Elad Gil argues that judges too frequently rely on the executive’s special competence in foreign affairs to apply a de facto presumption of near-total deference, which he terms “totemic functionalism.” He traces the conceptual underpinnings of totemic functionalism and, using three case studies, shows how it undermines the American system of checks and balances, first between the organs of government and then, indirectly, inside the executive branch.
Professor Deborah Pearlstein explores why the reality that law does not operate as an on/off switch and the “fact of violation”—long accepted in ordinary law— has yet to inform understandings of law’s role in shaping decision-making surrounding state uses of force. Applying a more contemporary understanding of how law works, she illustrates how shifting our methodological approach away from compliance-centered metrics of legal constraint may require reinterpreting the conventional set of examples we have long assumed we understood.
Dr. Aurel Sari assesses whether the mutual assistance guarantees found in the North Atlantic and EU Treaties remain suited for a security environment in which hybrid threats are on the rise and may circumvent classic security guarantees. He compares the mutual assistance clauses to determine their scope of application, clarify the nature and extent of the obligations they impose on the contracting parties, and assess their vulnerability to hybrid threats, and calls on NATO, the EU, and their member states to take steps to strengthen legal interoperability in order to increase the legal resilience of their collective security arrangements against the challenges posed by hybrid threats.

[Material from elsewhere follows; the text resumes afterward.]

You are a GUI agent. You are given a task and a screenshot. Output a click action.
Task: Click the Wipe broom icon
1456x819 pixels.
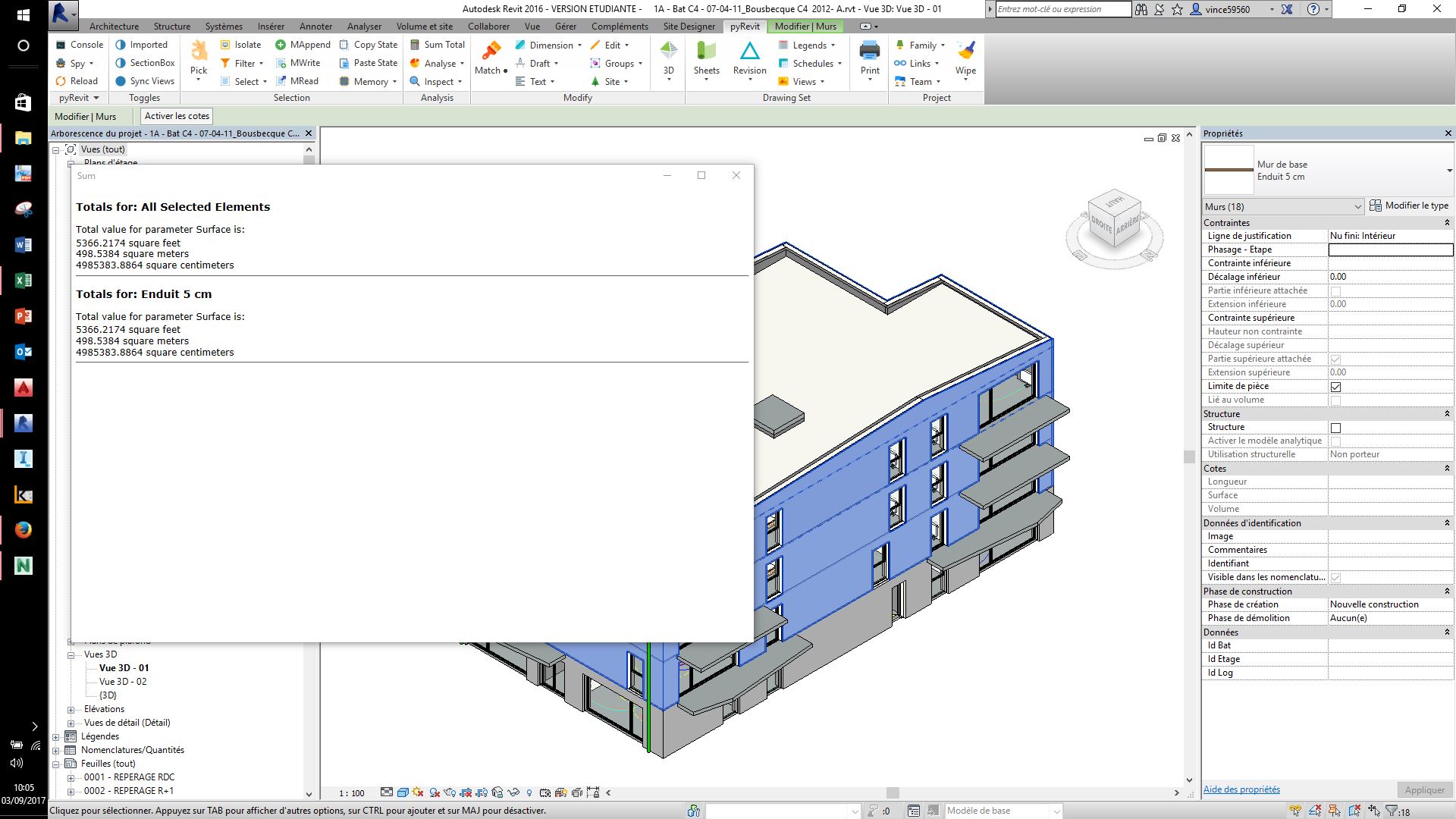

Dr. Shelly Aviv Yeini examines the possibility of a new paradigm of law enforcement under the laws of armed conflict—a departure from the two traditional paradigms for the use of force in international law: law enforcement under international human rights law and conduct of hostilities under laws of armed conflict. She closely analyzes the Supreme Court of Israel’s recent judgment in Yesh Din v. IDF Chief of Staff and argues that the court problematically endorsed a vague, permissive, and extremely under-developed new paradigm.